6.033--Computer System Engineering
Suggestions for classroom discussion
Topic: Thomas E. Anderson, Susan S. Owicki, James B. Saxe, and Charles P. Thacker. High Speed Switch Scheduling for Local Area Networks. Fifth International Conference on Architectural Support for Programming Languages and Operating Systems. (September, 1992), pages 98-110.
By J. H. Saltzer, March 3, 1997.
Wow, another paper from DEC SRC. We sure read a lot of their papers. Why? (1. They do good work, because they have a lot of smart people. 2. They put a high value on clear writing. There are other places that can claim either 1 or 2, but not very many places that can claim both.)

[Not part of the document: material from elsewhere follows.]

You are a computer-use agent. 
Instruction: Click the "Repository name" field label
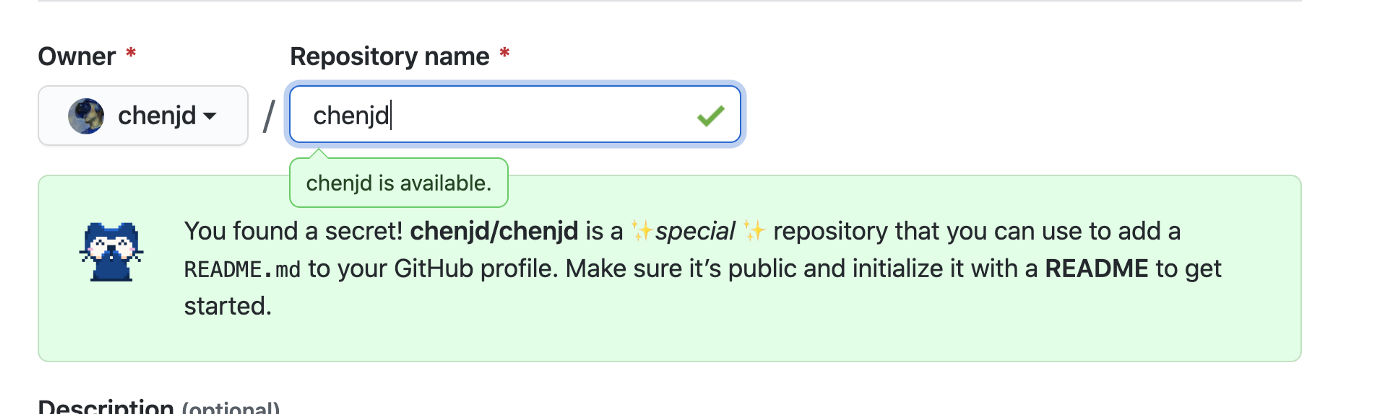389,57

There are two challenges for an undergraduate reading this paper. First, the big picture is only implied; it isn't explicitly stated. Second, although there is a very elementary idea involved, you don't discover that till you get to section 3; Section 1 is filled with unfamiliar buzzwords and Section 2 is a very intense survey of some extremely complex related work that is quite unimportant to understanding this paper. So, although it isn't obvious, the appropriate first reading of this paper is to try to understand section 1, skim section 2, and read section 3 carefully, all the while discarding any paragraph containing the word "banyan".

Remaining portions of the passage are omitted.